* [What to produce]:
Go through the records below and set each one down exactly, leaving out any pictures.

Start of Recorded information

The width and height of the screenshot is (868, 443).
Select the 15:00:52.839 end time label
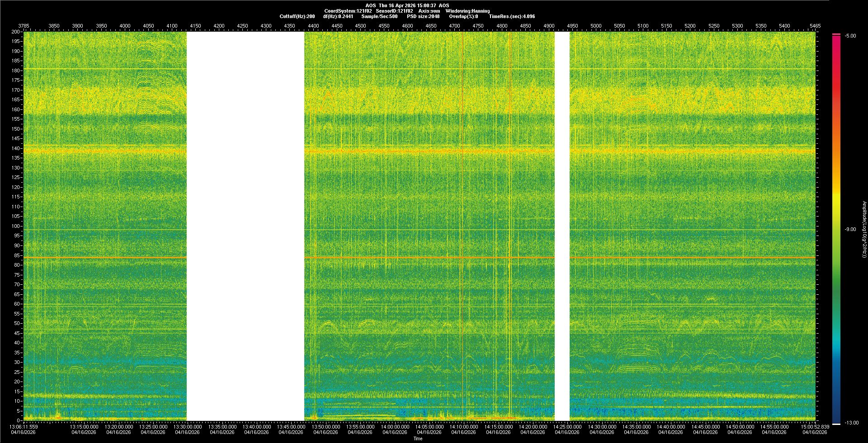pos(814,427)
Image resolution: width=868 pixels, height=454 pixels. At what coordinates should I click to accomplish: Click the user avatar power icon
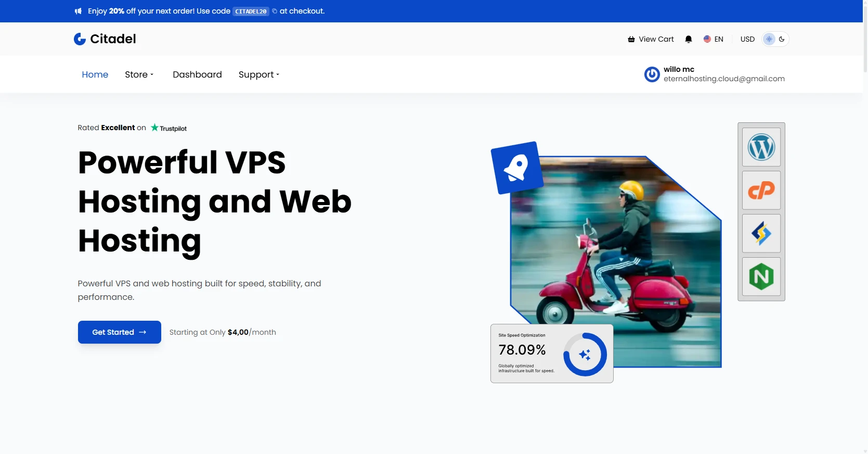[x=652, y=74]
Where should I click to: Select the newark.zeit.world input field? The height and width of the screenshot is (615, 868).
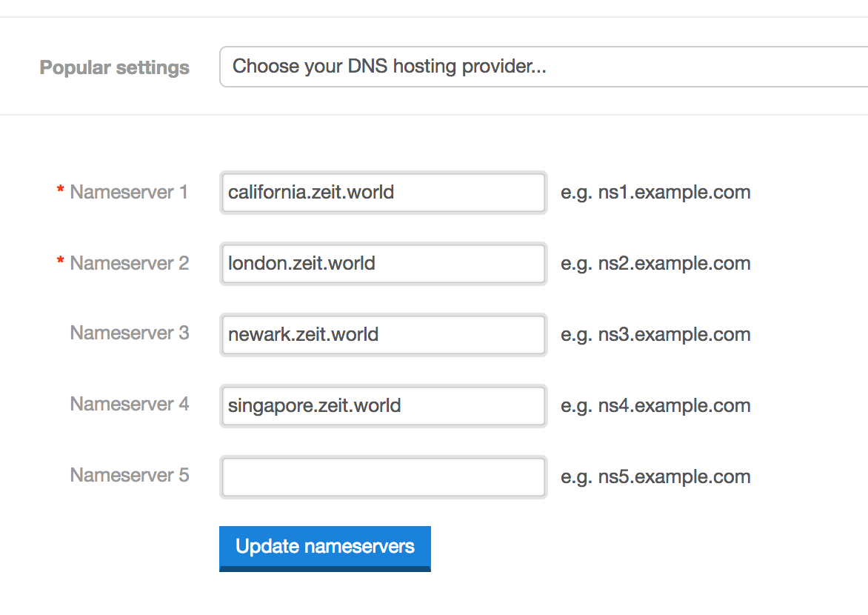click(x=383, y=335)
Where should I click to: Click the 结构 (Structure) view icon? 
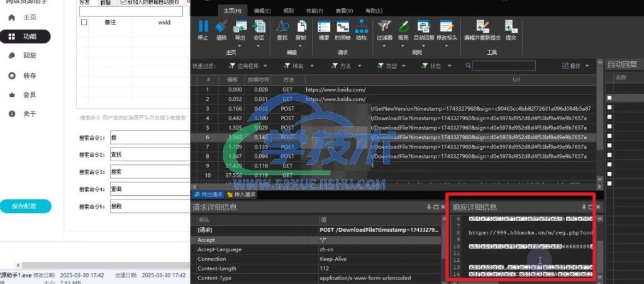click(x=361, y=29)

End of Recorded information

* [The completed task]:
The width and height of the screenshot is (868, 443).
Select the 15:00:52.839 end time label
pos(814,427)
Image resolution: width=868 pixels, height=454 pixels. At what coordinates should I click to accomplish: Click the user avatar power icon
[x=652, y=74]
Where should I click to: Select the newark.zeit.world input field? The height and width of the screenshot is (615, 868).
click(x=383, y=335)
Where should I click to: Click the 结构 (Structure) view icon? 
click(x=361, y=29)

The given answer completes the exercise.